Les responsables de l’administration Trump ont défendu à plusieurs reprises l’agent d’immigration qui l’a abattue, affirmant que Good et son véhicule représentaient une menace. Mais cette explication a été largement critiquée par Walz et d’autres personnes sur la base des vidéos de la confrontation.

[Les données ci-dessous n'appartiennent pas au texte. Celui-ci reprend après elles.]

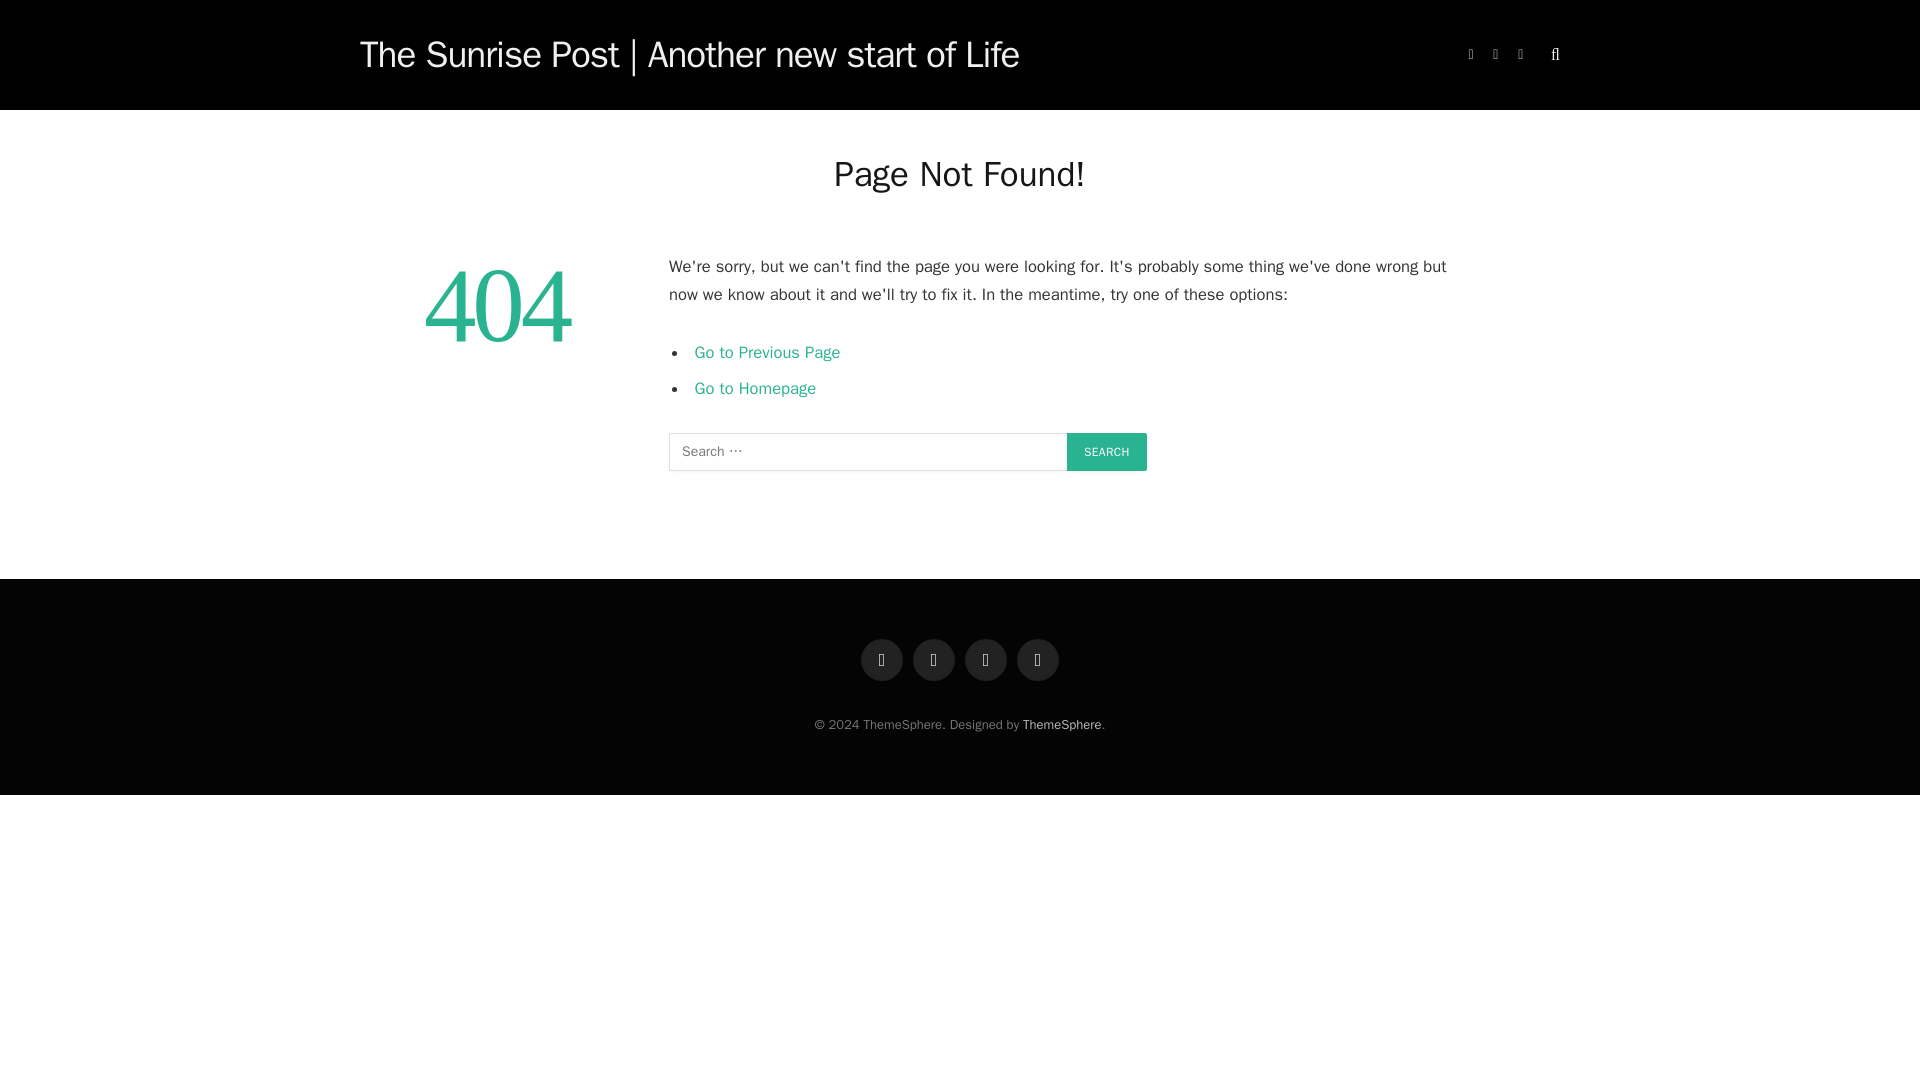 The image size is (1920, 1080). Describe the element at coordinates (756, 388) in the screenshot. I see `Go to Homepage` at that location.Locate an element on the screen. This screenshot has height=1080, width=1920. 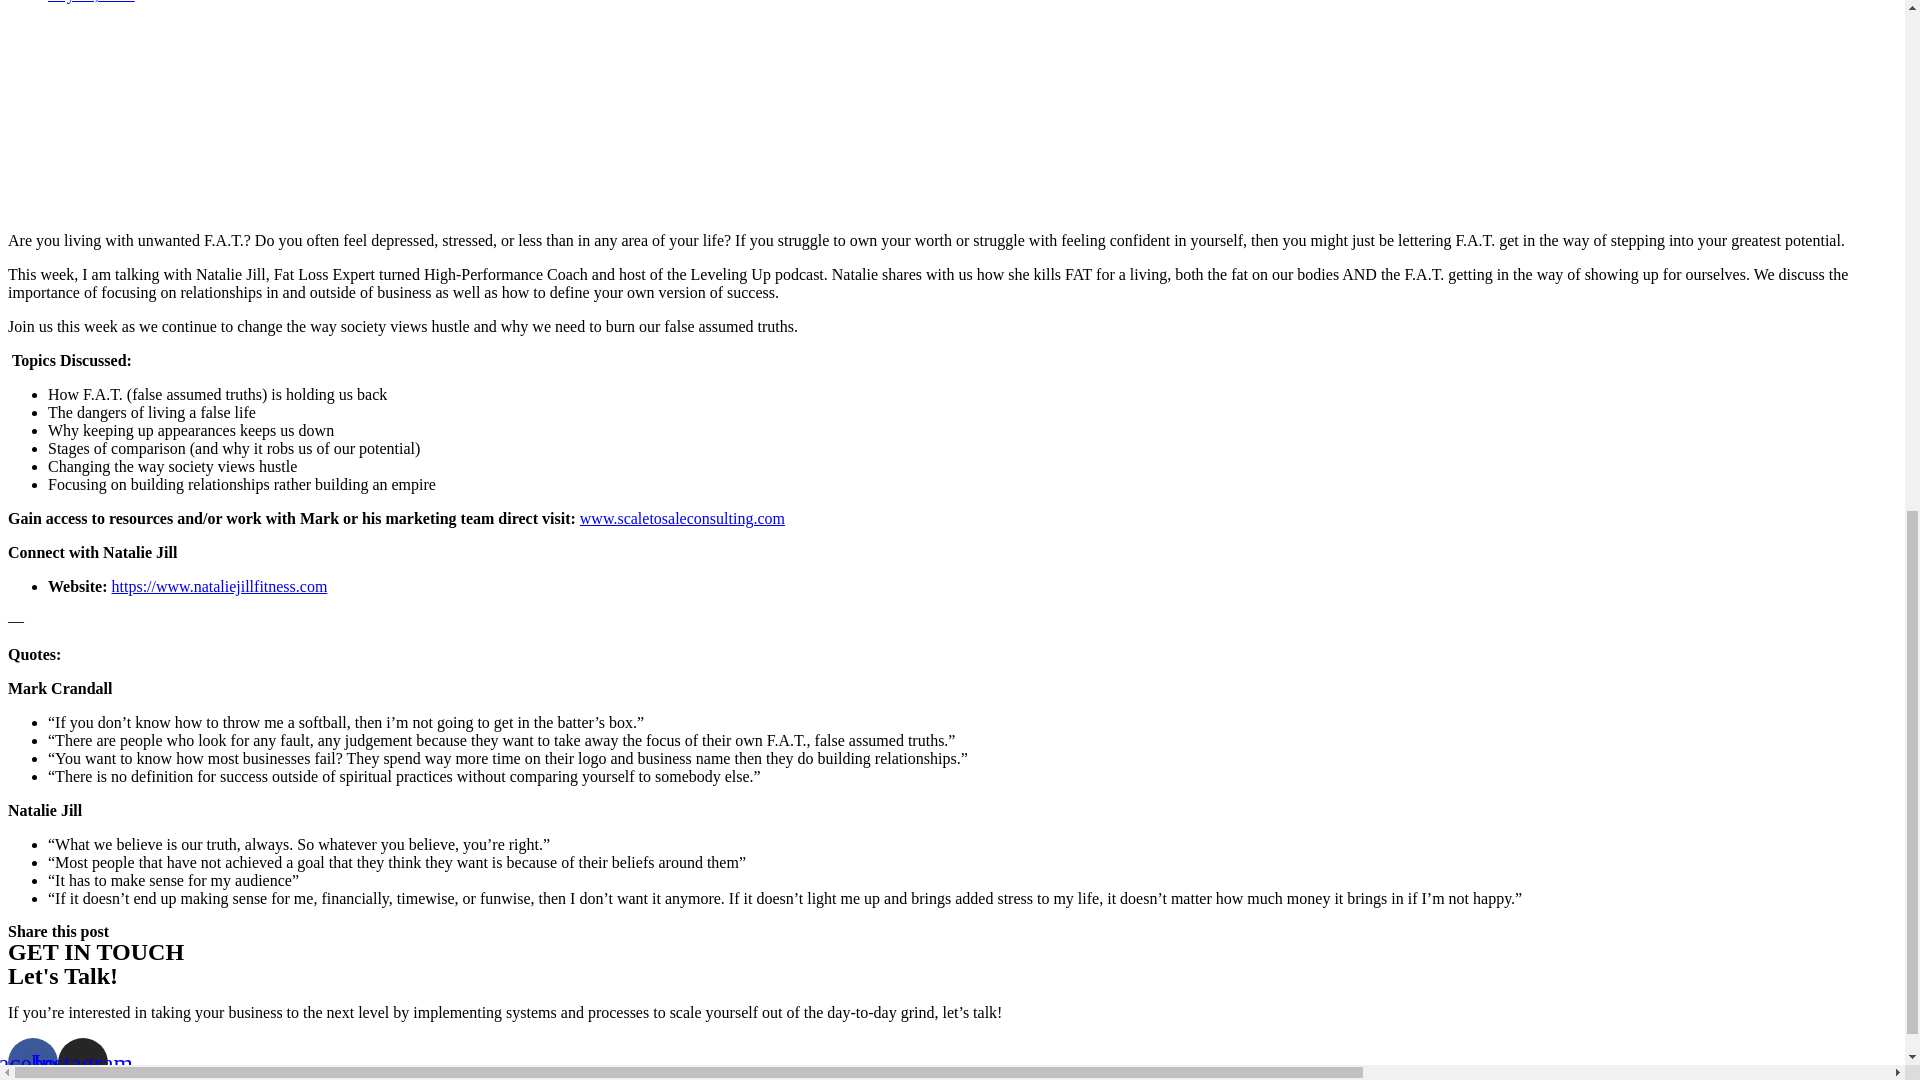
July 26, 2022 is located at coordinates (91, 2).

Christian Molina, un citoyen américain qui vit à Coon Rapids, a déclaré qu’il se rendait chez un mécanicien lundi lorsque des agents dans un autre véhicule l’ont suivi, allant même jusqu’à allumer leur sirène.

Molina a déclaré que son pare-chocs arrière avait été heurté alors qu’il tournait à un coin de rue. Il a refusé de présenter ses papiers d’identité aux agents, affirmant qu’il attendrait la police locale.

«Je suis content qu’ils ne m’aient pas tiré dessus ou autre chose», a confié Molina aux journalistes.

Debout près de son pare-chocs endommagé, il s’est demandé à haute voix: «Qui va payer pour ma voiture?»

Pendant ce temps, à Portland, dans l’Oregon, les autorités fédérales ont engagé des poursuites contre un ressortissant vénézuélien qui était l’une des deux personnes abattues jeudi par la police des frontières américaine. Le ministère américain de la Justice a déclaré que l’homme avait utilisé sa camionnette pour percuter un véhicule de la police des frontières et s’enfuir avec une femme.

Ils ont été blessés par balle et finalement arrêtés. Leurs blessures ne mettaient pas leur vie en danger. Le FBI a déclaré qu’il n’existait aucune vidéo de l’événement, contrairement à la fusillade de Good.